**Extracted records**
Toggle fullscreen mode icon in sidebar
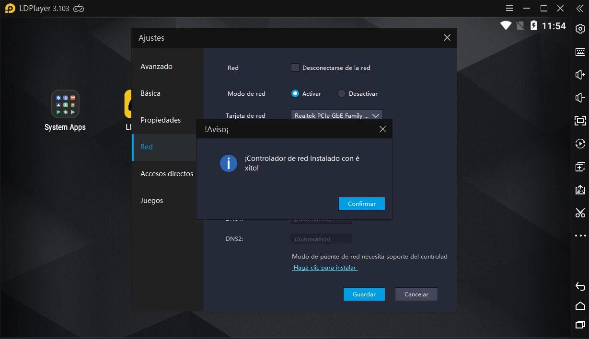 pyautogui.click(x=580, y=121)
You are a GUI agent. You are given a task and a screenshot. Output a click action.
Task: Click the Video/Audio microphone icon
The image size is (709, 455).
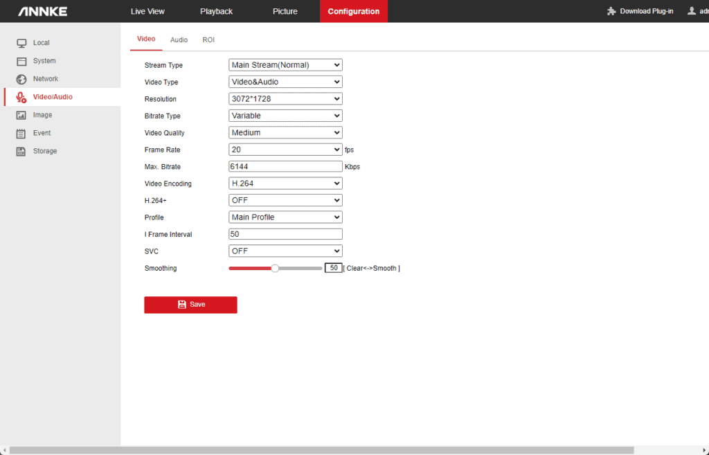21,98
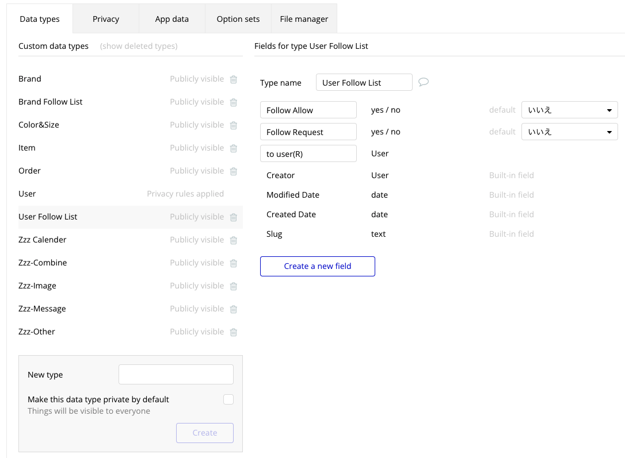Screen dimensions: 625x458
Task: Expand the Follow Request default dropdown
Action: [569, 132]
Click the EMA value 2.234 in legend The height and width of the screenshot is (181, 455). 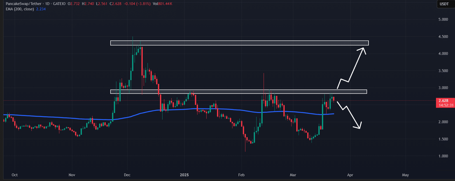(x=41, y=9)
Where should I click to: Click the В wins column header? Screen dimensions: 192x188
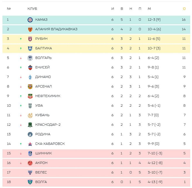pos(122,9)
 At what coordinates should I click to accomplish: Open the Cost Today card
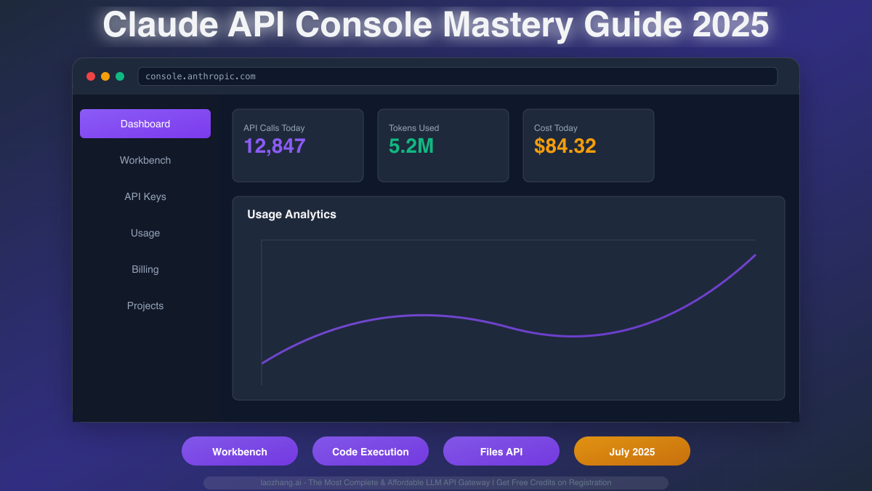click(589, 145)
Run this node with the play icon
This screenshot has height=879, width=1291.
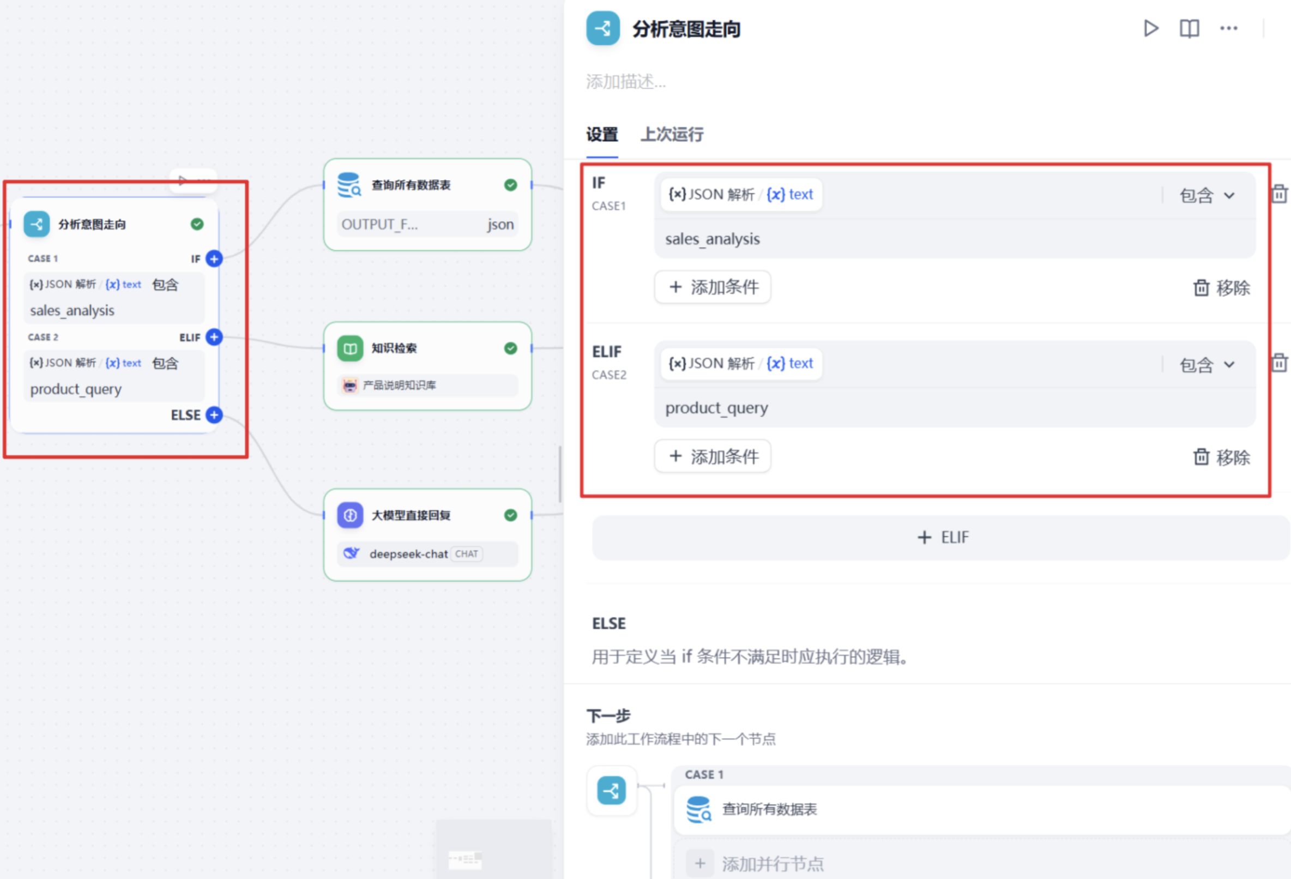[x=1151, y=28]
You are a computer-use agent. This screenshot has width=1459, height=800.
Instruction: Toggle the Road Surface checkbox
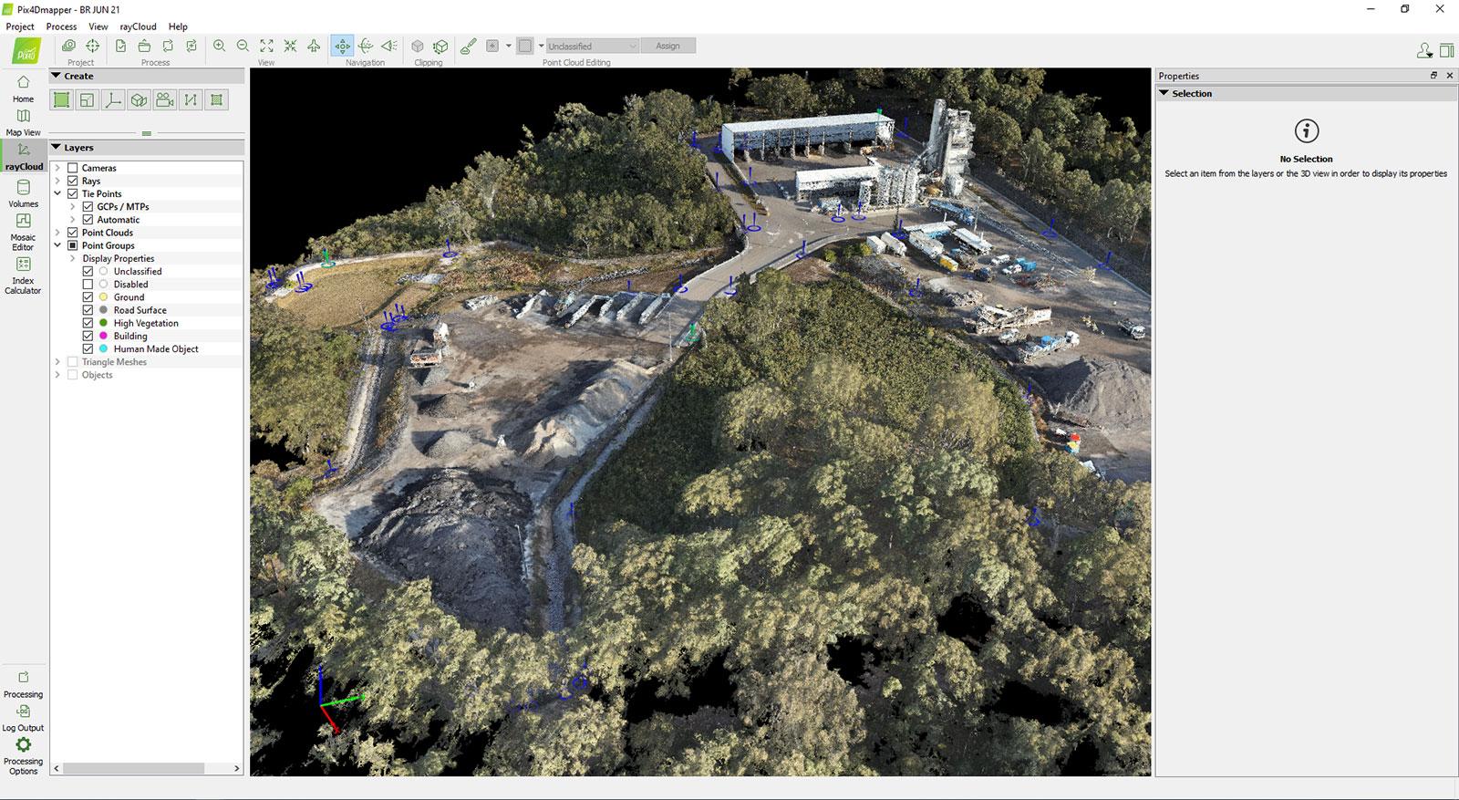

**Task objective**
Return only the stretch above from the line containing "Where should I" through the line containing "You are a computer-use", word for word and without pictures.

**Solved exercise**
Where should I click to: Click the В wins column header? Screen dimensions: 192x188
pos(122,9)
 At what coordinates should I click to accomplish: Open the Cost Today card
click(589, 145)
Run this node with the play icon
This screenshot has height=879, width=1291.
[x=1151, y=28]
You are a computer-use agent. This screenshot has width=1459, height=800.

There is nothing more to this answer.